Project 5: Fun with Diffusion Models

Part A

This part of the project is meant for an exploration of (pre-trained) diffusion models.

Part 1: Sampling Loops

1.1 Implementing the Forward Pass

A key part of diffusion is the forward process, which takes a clean image and adds noise to it. Here, we implement the forward process defiend by:

\( q(x_t|x_0) = N(x_t;\sqrt{\bar{\alpha}}x_0,(1-\bar{\alpha}_t)\textbf{I}) \)
which is equivalent to computing
\( x_t = \sqrt{\bar{\alpha}_t}x_0 + \sqrt{1-\bar{\alpha}_t}\epsilon \), where \( \epsilon \sim N(0,1)\)
That is, given a clean image \(x_0\), we get noisy image \(x_t\) at timestep \(t\) by sampling from a Gaussian with mean \(\sqrt{\bar{\alpha}_t}x_0\) and standard deviation \(\sqrt{1-\bar{\alpha}_t}\).

Image 1
Berkeley Campanile
Image 2
Noisy Campanile (t=250)
Image 3
Noisy Campanile (t=500)
Image 4
Noisy Campanile (t=750)

1.2 Classical Denoising

Here, we implement Gaussian blur filtering to tray to remove the noise:

Image 1
Noisy Campanile (t=250)
Image 2
Noisy Campanile (t=500)
Image 3
Noisy Campanile (t=750)
Image 4
Gaussian Blur Denoising (t=250)
Image 5
Gaussian Blur Denoising (t=500)
Image 6
Gaussian Blur Denoising (t=750)

1.3 One-Step Denoising

It is apparent that the denoising process from previous part wasn't ideal. Now, we will use a pretrained UNet to denoise (or more specifically remove the noise to recover something very close to the original image). Below, are the one-step denoised image versus their noisy version.

Image 1
Noisy Campanile (t=250)
Image 2
Noisy Campanile (t=500)
Image 3
Noisy Campanile (t=750)
Image 4
One-Step Denoised (t=250)
Image 5
One-Step Denoised (t=500)
Image 6
One-Step Denoised (t=750)

**REQUESTS**
[1] In the diffusion project writeup, repeat the passage from "1.3 One-Step Denoising" to "their noisy version." with "UNet" swapped for "U-Net".
[2] According to the diffusion project writeup, why does section 1.3 use a pretrained UNet for denoising? Answer in one to three sentences.
[3] At which timesteps does the diffusion project writeup show the noisy Campanile?

**PROVIDED MATERIAL**
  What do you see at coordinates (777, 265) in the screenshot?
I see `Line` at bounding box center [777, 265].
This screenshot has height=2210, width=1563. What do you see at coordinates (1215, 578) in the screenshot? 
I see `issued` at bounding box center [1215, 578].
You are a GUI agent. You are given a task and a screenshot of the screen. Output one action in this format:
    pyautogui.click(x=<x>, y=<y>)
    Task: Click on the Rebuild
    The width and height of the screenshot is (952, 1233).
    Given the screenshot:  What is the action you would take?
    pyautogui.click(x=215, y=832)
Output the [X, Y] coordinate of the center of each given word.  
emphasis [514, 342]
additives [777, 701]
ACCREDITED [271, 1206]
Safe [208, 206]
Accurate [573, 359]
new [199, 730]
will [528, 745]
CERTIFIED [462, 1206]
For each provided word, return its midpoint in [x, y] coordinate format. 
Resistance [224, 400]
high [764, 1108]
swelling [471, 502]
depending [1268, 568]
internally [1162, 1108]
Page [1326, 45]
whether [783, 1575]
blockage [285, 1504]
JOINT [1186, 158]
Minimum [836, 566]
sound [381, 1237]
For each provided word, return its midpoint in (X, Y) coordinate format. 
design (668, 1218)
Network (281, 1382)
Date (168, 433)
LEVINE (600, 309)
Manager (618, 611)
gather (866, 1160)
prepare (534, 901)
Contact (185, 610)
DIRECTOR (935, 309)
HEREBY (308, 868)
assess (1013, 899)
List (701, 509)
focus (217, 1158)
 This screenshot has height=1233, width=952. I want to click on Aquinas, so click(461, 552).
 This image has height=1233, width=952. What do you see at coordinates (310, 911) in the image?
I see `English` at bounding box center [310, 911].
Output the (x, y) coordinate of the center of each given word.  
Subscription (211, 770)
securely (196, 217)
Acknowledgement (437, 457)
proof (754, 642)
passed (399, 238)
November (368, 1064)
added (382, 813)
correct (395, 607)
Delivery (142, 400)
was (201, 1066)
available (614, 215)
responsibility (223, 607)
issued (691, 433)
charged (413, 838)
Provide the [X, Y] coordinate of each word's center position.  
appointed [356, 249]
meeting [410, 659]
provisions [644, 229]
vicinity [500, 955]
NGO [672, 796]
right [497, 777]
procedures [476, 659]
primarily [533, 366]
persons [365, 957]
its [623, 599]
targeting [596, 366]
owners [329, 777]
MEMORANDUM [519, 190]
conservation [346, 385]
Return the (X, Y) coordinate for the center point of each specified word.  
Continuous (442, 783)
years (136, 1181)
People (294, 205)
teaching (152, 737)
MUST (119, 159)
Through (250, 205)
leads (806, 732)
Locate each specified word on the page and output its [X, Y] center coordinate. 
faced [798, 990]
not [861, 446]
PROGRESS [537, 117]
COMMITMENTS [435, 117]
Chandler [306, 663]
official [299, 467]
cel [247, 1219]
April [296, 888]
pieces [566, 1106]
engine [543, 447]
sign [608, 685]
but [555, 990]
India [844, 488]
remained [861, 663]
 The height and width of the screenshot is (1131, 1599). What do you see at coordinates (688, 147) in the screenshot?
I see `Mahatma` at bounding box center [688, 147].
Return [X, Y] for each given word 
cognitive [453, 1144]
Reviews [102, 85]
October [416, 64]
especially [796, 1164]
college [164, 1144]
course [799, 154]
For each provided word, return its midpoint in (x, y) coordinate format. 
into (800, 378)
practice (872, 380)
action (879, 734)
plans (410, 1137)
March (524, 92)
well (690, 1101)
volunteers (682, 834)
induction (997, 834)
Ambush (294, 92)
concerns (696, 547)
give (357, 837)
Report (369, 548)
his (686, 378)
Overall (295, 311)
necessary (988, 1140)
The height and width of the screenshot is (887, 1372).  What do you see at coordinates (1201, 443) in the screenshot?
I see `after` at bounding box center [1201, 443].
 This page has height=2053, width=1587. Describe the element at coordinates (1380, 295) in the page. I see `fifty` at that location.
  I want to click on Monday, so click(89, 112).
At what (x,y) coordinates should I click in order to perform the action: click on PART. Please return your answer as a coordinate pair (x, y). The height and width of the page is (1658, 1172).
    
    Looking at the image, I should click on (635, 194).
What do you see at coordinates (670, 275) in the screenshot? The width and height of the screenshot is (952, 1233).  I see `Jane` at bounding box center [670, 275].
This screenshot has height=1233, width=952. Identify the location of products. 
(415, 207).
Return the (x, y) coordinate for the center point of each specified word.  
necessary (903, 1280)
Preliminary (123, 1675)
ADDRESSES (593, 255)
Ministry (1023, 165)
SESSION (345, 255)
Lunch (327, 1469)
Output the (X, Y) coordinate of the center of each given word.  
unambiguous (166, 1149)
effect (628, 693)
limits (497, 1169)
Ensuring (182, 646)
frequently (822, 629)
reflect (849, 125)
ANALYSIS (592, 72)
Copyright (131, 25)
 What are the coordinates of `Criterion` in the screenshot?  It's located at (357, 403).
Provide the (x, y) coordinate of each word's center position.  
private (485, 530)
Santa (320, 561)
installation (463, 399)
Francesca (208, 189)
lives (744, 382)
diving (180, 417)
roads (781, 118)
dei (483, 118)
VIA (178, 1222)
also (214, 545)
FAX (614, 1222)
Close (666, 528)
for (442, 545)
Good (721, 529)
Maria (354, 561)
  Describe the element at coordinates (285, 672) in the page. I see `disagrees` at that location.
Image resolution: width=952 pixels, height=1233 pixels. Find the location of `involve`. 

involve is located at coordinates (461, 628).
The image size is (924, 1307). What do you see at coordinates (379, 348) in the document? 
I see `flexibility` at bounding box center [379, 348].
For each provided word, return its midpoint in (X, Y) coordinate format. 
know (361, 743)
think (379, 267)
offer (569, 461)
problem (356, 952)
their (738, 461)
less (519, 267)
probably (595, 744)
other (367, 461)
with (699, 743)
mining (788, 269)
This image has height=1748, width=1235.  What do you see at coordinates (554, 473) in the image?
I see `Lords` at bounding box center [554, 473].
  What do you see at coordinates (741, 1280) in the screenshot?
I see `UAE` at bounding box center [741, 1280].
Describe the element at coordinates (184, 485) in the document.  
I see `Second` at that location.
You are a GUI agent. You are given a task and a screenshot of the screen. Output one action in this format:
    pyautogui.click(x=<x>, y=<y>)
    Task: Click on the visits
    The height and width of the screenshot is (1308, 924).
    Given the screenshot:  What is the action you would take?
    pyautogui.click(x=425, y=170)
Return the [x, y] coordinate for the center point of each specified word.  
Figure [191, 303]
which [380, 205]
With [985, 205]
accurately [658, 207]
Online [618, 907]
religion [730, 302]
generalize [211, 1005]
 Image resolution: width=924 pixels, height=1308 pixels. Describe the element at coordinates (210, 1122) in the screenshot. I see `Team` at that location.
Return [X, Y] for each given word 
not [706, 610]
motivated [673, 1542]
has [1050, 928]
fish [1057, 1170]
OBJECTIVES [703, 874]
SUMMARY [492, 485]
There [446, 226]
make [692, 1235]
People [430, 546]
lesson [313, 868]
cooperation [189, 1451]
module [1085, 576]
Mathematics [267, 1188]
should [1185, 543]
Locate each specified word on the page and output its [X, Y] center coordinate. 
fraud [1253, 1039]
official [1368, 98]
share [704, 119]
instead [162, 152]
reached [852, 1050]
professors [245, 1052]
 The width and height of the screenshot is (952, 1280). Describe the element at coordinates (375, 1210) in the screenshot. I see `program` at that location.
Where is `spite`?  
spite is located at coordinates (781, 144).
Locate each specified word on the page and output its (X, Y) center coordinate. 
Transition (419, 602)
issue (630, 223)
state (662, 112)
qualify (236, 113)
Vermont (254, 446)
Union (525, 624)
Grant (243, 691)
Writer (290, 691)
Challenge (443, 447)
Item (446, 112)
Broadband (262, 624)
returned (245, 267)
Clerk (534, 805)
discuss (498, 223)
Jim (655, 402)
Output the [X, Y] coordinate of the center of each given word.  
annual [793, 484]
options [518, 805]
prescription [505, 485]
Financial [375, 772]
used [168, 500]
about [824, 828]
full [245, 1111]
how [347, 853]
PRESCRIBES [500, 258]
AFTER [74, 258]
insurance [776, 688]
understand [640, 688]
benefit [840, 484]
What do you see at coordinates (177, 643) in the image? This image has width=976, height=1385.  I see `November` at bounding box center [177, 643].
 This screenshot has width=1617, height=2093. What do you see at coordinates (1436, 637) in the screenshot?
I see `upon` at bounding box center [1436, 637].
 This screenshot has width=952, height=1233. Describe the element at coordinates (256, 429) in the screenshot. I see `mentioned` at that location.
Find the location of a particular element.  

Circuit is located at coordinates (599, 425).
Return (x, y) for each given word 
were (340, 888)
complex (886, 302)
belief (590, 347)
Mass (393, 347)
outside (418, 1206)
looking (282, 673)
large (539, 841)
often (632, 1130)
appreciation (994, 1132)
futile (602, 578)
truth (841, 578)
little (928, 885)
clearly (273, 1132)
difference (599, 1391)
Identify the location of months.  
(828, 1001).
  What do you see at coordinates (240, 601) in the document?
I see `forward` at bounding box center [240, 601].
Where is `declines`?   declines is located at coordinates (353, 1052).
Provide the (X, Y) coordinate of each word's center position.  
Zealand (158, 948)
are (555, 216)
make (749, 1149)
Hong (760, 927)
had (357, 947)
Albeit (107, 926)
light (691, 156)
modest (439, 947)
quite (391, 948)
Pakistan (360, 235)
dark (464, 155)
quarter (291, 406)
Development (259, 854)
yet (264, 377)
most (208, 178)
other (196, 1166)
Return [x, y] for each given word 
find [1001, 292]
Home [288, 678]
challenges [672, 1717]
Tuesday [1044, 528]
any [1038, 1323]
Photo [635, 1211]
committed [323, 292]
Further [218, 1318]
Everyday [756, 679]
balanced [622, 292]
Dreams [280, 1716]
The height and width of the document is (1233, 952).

**FULL SOLUTIONS**
[1]
1.3 One-Step Denoising

It is apparent that the denoising process from previous part wasn't ideal. Now, we will use a pretrained U-Net to denoise (or more specifically remove the noise to recover something very close to the original image). Below, are the one-step denoised image versus their noisy version.

[2] The Gaussian blur denoising in the previous part wasn't ideal. Section 1.3 therefore uses a pretrained UNet to remove the noise and recover something very close to the original image.

[3] At t=250, t=500, and t=750.